§ 38 InsO (INSOLVENZGLÄUBIGER)

Gesetzestext

§ 38 InsO (Begriff der Insolvenzgläubiger)

Die Insolvenzmasse dient zur Befriedigung der persönlichen Gläubiger, die einen zur Zeit der Eröffnung des Insolvenzverfahrens begründeten Vermögensanspruch gegen den Schuldner haben (Insolvenzgläubiger).

(Stand: 28. Januar 2018 – https://www.gesetze-im-internet.de/inso/)

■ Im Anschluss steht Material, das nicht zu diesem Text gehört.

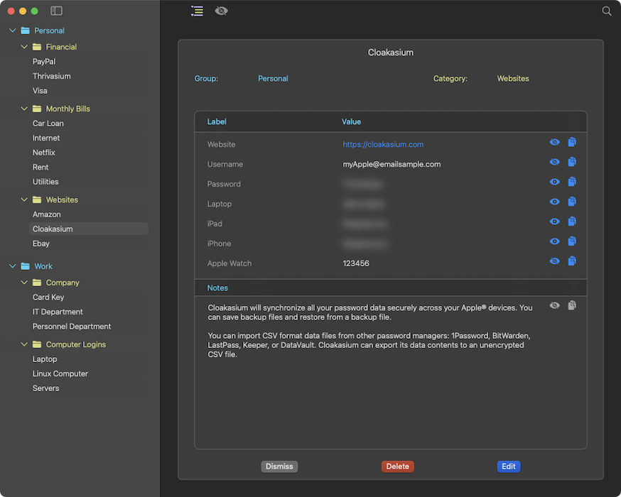621x497 pixels.
Task: Toggle visibility of the iPhone value
Action: [554, 242]
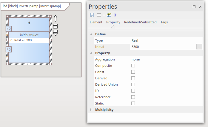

§ 38 InsO – das sollten Sie wissen!

 

Worum geht es in § 38 InsO?

§ 38 InsO definiert den Begriff „Insolvenzgläubiger.“

Zum Verständnis der Vorschrift:

Jeder, der bei der Eröffnung des Insolvenzverfahren einen begründeten Vermögensanspruch gegen den Schuldner hat, ist Insolvenzgläubiger. Vermögensanspruch heißt in diesem Kontext, dass die Leistung auf Geld gerichtet ist.

Der Anspruch muss mit entsprechenden Unterlagen wie Vertragsdokumenten, Titeln, Wechseln oder Schecks bewiesen werden. Ein Anspruch kann auch dann begründet sein, wenn er noch nicht gerichtlich festgestellt wurde.